The room I was logged into remained empty. I started clicking around nervously, looking for a link. I was late.
Then she sent me an email.
“Hi Robert, I’m online and ready. Don’t see you in the waiting room. Here’s the link again, in case there’s a tech issue.”
Thank God. Click, and I was in.
I did say sorry, but the welcome was warm, and we actually struck up a conversation about something entirely unrelated to what was at hand until we noticed.
Twenty images lined up in a folder, ready to show. We moved through them one by one.
She was precise. Direct. Not dismissive, not overly enthusiastic. Very attentive. She asked good questions. I think I talked too much.
She spoke about cohesion, about how the work holds together when seen as a group. And she said “You shouldn’t introduce your work to people as single images.” Then suggested I pair them up or sequence them.
When we reached the last few images, I showed her two images I had hesitated to include. I guess I stuck them in because they were the most recent. And new stuff always feels relevant.

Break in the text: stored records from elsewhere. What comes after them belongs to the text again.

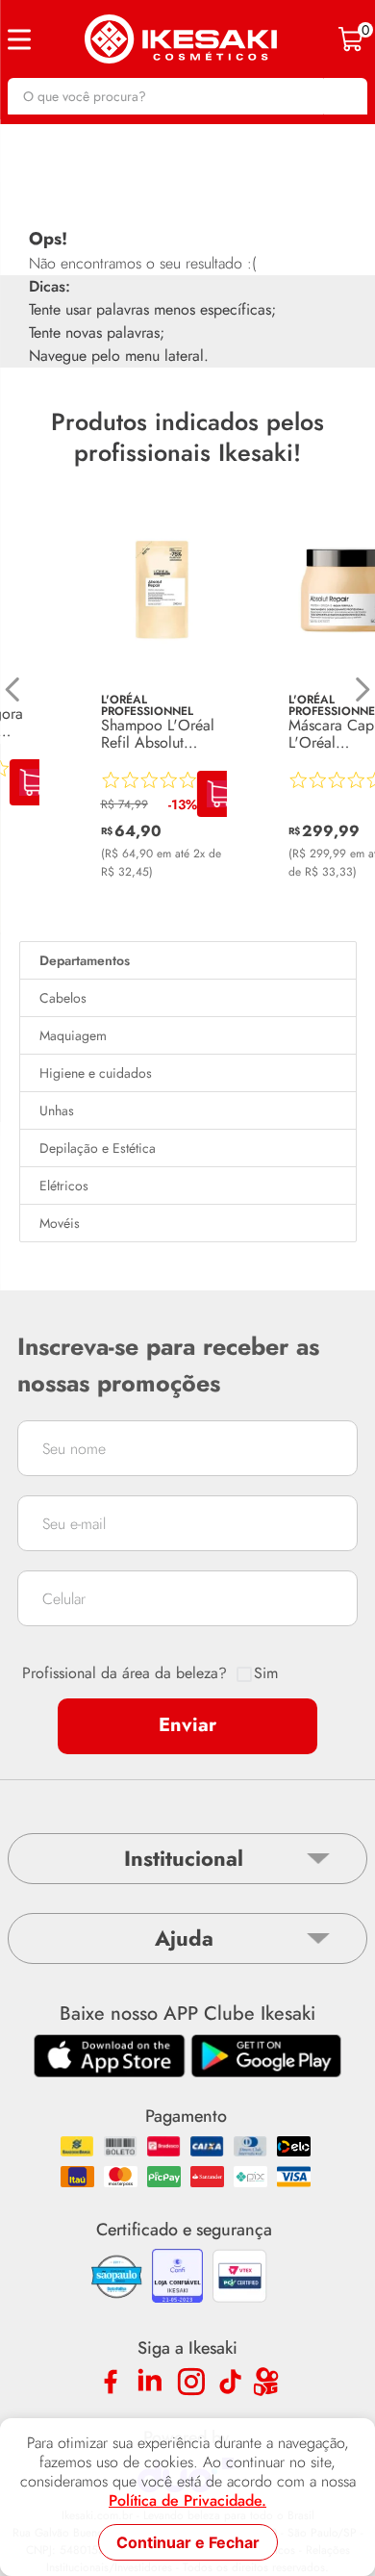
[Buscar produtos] (343, 96)
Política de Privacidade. (187, 2501)
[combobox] (187, 96)
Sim (266, 1673)
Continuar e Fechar (188, 2542)
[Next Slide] (362, 689)
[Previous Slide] (13, 689)
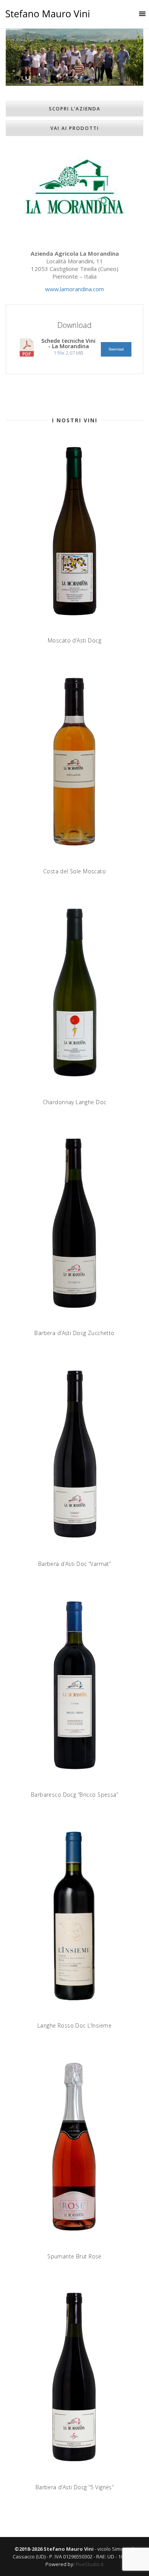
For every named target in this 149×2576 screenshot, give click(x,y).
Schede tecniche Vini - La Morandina (68, 343)
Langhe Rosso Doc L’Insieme (74, 2025)
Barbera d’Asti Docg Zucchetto (74, 1333)
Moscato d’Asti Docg (74, 640)
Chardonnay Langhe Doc (75, 1102)
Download (116, 349)
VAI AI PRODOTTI (74, 128)
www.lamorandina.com (74, 289)
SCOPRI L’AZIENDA (74, 108)
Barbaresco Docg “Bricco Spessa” (74, 1794)
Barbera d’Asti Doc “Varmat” (74, 1563)
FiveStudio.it (90, 2564)
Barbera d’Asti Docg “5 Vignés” (75, 2487)
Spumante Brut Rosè (74, 2256)
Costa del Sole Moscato (74, 871)
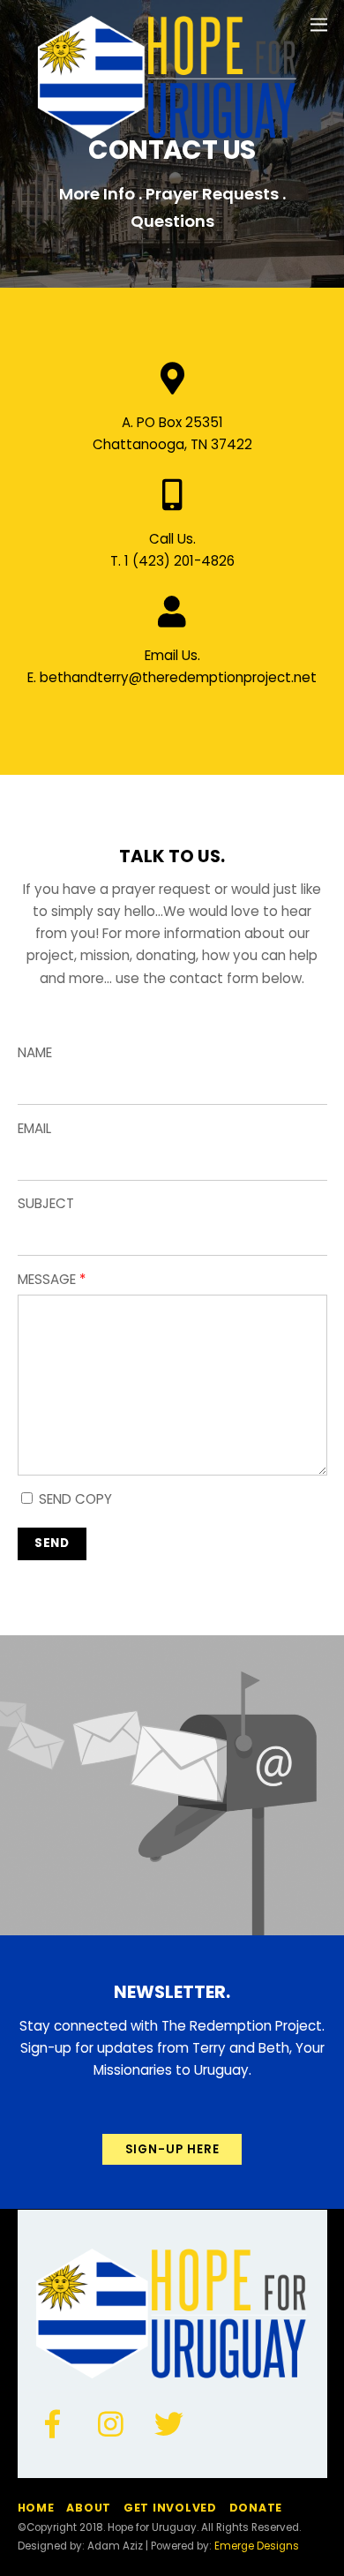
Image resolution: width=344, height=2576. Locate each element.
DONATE (255, 2507)
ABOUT (88, 2507)
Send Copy (73, 1499)
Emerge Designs (256, 2546)
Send (52, 1543)
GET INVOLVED (170, 2507)
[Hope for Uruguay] (167, 133)
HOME (36, 2507)
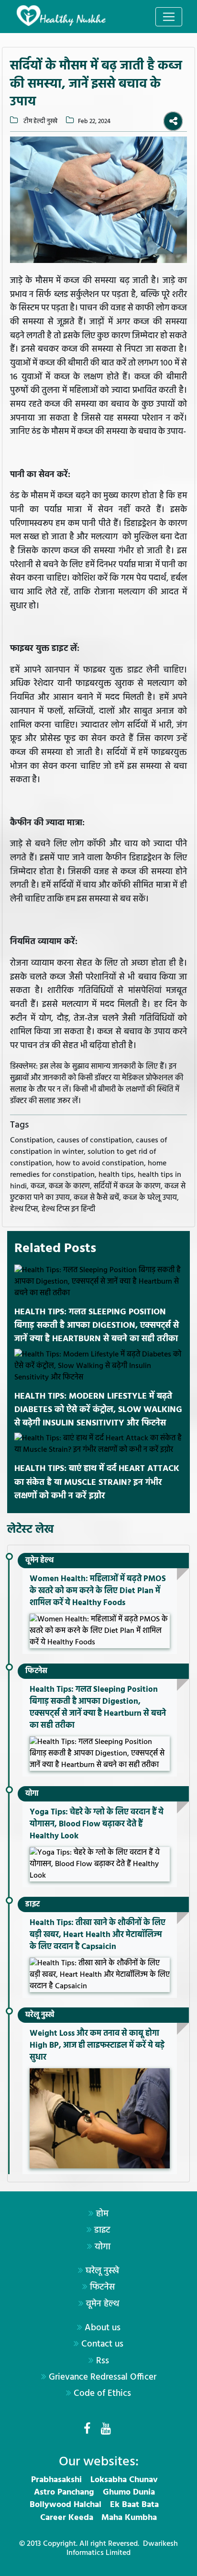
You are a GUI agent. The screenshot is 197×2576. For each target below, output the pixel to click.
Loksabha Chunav (124, 2480)
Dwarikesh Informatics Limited (122, 2548)
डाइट (32, 1904)
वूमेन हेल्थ (39, 1560)
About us (102, 2328)
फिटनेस (36, 1671)
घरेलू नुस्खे (40, 2015)
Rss (102, 2361)
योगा (32, 1794)
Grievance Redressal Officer (102, 2377)
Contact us (102, 2344)
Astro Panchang (64, 2492)
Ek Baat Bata (134, 2505)
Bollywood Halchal (65, 2505)
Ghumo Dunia (129, 2492)
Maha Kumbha (129, 2518)
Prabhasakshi (56, 2480)
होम (102, 2214)
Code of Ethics (102, 2393)
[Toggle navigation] (168, 16)
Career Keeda (66, 2518)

There was a shift. She leaned in slightly.
“These are something else,” she said.
“These don’t belong with the rest.”
She wasn’t wrong.
That was the problem.
It bothered me because the pieces didn’t fit into how I’d been marketing the work. I must say, the dumbest advice I’ve taken from the current zeitgeist is to niche down. And yes, selling an elevator pitch is easier, but for me retrospectively, it’s caged me in.
It was not different to me because it came out of and is part of my artistic process. Just a little too far out of the spectrum of what I’d shown until now.
It made me feel like I needed to rethink how to represent my work, and part of my work is to always be working. One image will lead to an idea for another, and so on.
Until now, I’d shown the end product, never the actual work.
Does that make sense?
I felt like I’d never shown anything before.
In high school I’d taken journalism, worked for the school paper, and even had a crew of rogue classmates, and we put out a little pirate newspaper filled with stuff we couldn’t place in the official school paper.
Along with my love for print magazines, from skate mags to cultural mags like Details, to the photography books I love and buy too many of.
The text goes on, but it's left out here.